→ **Problem requirements**
Each line from the one containing "Where should I click to: Select" through the final line of the data below must be repeated exactly.

§ §

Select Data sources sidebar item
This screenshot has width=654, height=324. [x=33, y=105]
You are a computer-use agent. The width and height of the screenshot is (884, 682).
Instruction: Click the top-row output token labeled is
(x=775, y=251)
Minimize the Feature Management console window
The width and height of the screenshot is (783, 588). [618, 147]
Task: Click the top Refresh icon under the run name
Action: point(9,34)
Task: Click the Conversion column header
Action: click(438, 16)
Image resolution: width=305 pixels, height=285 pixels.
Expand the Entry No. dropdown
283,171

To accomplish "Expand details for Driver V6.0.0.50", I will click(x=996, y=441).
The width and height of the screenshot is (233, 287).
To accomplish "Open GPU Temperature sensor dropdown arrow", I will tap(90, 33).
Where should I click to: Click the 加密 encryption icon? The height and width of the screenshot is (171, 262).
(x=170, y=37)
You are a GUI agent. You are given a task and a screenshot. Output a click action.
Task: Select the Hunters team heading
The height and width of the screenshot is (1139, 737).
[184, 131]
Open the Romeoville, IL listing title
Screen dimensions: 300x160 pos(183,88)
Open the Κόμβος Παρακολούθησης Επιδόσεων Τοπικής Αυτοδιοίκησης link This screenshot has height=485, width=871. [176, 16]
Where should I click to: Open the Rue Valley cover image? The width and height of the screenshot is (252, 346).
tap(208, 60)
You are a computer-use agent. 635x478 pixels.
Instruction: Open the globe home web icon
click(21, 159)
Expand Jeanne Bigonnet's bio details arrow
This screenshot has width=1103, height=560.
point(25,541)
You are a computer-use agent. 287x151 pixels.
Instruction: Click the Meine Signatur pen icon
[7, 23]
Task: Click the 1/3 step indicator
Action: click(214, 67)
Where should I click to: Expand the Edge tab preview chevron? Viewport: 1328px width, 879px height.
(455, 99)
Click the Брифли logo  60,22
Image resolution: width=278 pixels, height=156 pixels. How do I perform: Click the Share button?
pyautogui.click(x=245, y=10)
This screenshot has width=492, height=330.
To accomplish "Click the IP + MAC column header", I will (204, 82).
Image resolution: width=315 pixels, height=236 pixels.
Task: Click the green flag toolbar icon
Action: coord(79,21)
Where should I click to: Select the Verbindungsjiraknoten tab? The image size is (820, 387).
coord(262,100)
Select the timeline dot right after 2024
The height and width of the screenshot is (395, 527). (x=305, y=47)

§ §

→ **Reply**
Where should I click to: Select the Verbindungsjiraknoten tab? The image size is (820, 387).
coord(262,100)
Select the timeline dot right after 2024
The height and width of the screenshot is (395, 527). (x=305, y=47)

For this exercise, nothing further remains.